One wonders how the core OS code Sonos is using supports that sort of thing. Been years since I looked at what little information is available on that topic.
Also Sonos isn’t going to spend a lot of effort on stuff that won’t sell significant numbers of speakers or that adds to the code size impacting what speakers can use the new releases.
I anticipate you are right but that doesn’t mean it’s a business savvy decision. Sonos is generally used in higher end environments and with that the likelihood of networks being ‘flat’ is much less than it used to be. And daily new advisories are available to separate IOT from computers that are used for work/administration/business/pleasure etc. Increasingly modern routers have consumer friendly settings to creating VLANS.
Sonos should figure out how to keep the easy setup for those that need it but add an ability to specify IP addresses for devices in an advanced setup so that traffic can traverse networks. It's a lot less complicated than is portrayed by Sonos. We all stream audio / video in 4K over the internet (and in multicast style) without issue. Even latency doesn’t have to be a problem….
What is your use case for VLAN(s)? Are all Sonos devices on same VLAN, and you want to access/control from another VLAN?
VLAN support? LOL. The mobile app still has trouble reliably finding devices on a flat subnet, and you are complaining about segmented VLAN support.
What is your use case for VLAN(s)? Are all Sonos devices on same VLAN, and you want to access/control from another VLAN?
I have customer subnets that are large enough to require to have devices across various VLANs.. But yes.. I would like to access SONOS locally regardless of what local VLAN it lives on.
VLAN support? LOL. The mobile app still has trouble reliably finding devices on a flat subnet, and you are complaining about segmented VLAN support.
I know… what am I thinking… right?
I have customer subnets that are large enough to require to have devices across various VLANs.. But yes.. I would like to access SONOS locally regardless of what local VLAN it lives on.
Move them to one of the bigger private address spaces, I use 172.16 here.
10.0.0.0 - 10.255.255.255 (16,777,216 addresses)172.16.0.0 - 172.31.255.255 ( 1,048,576 addresses)
Yeah… Feel free to try and make it work at scale. It’s a work around (not a solution) that would cause many other headaches and cripple other critical systems depending on a reliable and low latency network.. I’m a fanboy just like you (just don’t have over 11K responses here on this forum) but here are other IP based amplifiers that work.
SONO stock down 66% from all-time high. I hope, I really do, they are able to turn this around. We just can’t wait for that.
I don’t think VLAN support is anywhere on their radar.
Too long retired to try it at scale.
VLANs are interesting and have uses but for larger networks you run into limitations based on the routing hardware’s MAC cache size. I don’t have access to high end gear anymore but I have 8 and 16 Kb caches here, and there is no way I’m going to get past a 200 hundred clients.

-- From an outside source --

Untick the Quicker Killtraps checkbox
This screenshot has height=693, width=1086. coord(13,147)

I can imagine how happy the Sonos Support folks would be to add supporting VLANS to their already tough set. My current ISP uses VLANs on their Smart NID (fiber to Ethernet converter) and the number of support calls that generates is amazing considering it is a “set once and forget” option, well until you buy a new router.

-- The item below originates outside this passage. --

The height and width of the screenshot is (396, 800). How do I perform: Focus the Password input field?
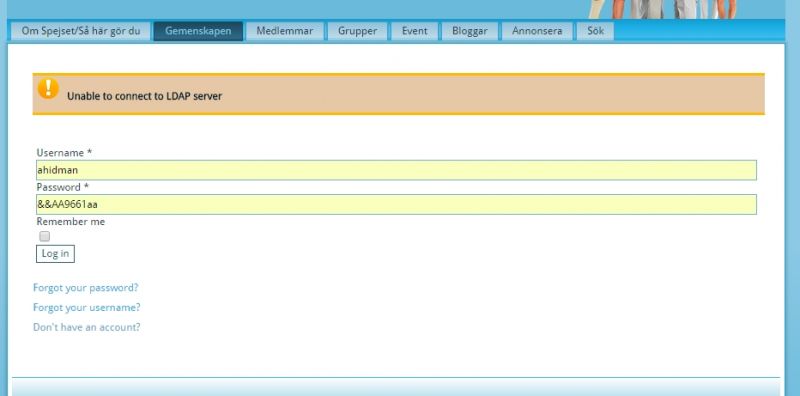tap(396, 204)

What is your use case for VLAN(s)? Are all Sonos devices on same VLAN, and you want to access/control from another VLAN?
I have customer subnets that are large enough to require to have devices across various VLANs.. But yes.. I would like to access SONOS locally regardless of what local VLAN it lives on.

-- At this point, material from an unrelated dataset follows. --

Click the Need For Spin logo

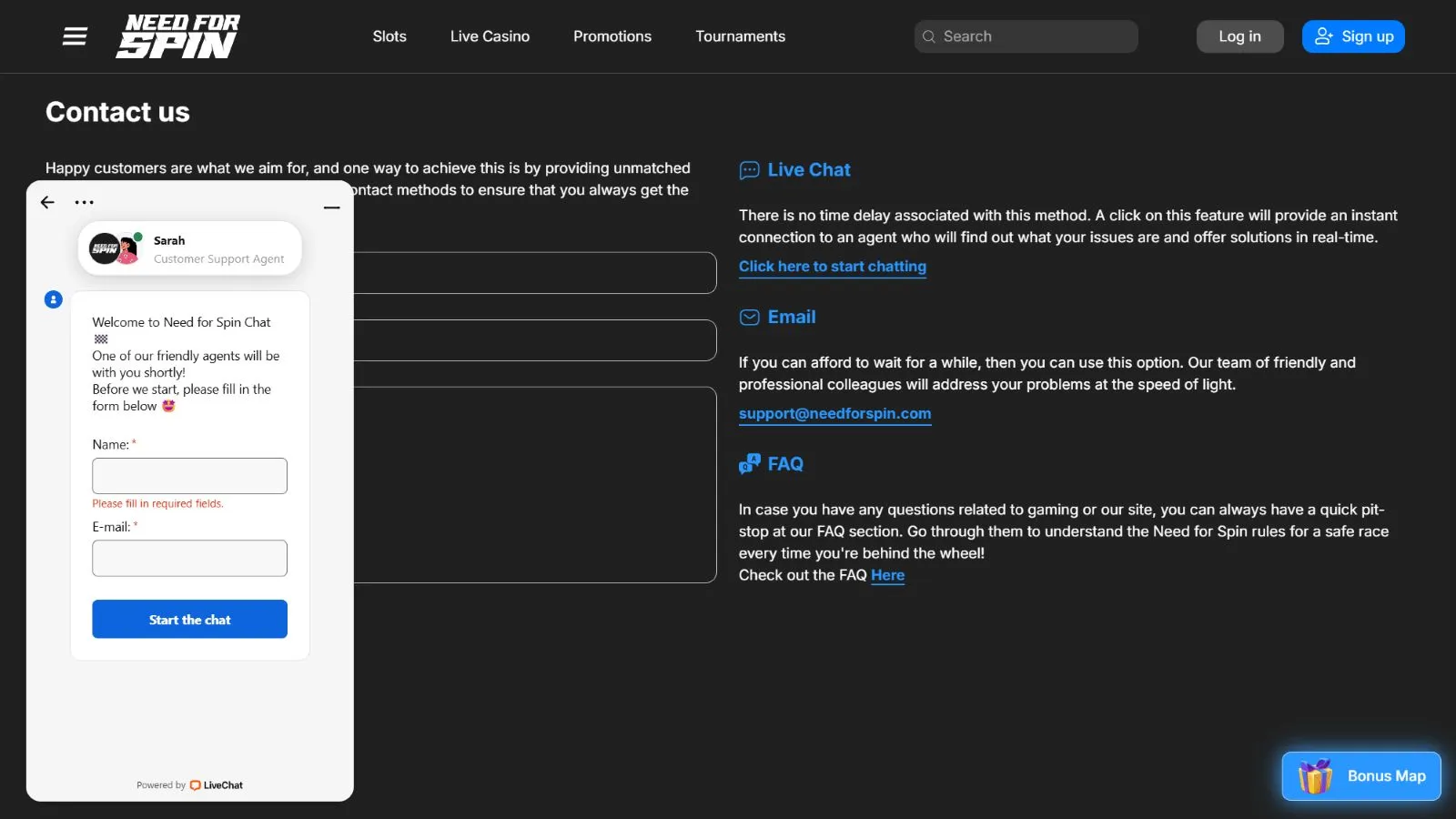(178, 36)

You can control the Sonos devices with the controllers on same VLAN, have separate VLAN(s) for other non Sonos devices? Why do you need to put controllers on a different VLAN?
Most (all?) consumer smart home devices don’t play nicely with enterprise networks, thinking out loud, Apple HomeKit/AirPlay, Google Home/Chromecast, Amazon Alexa, etc. If these products did support enterprise networks, consumers would have to pay enterprise prices.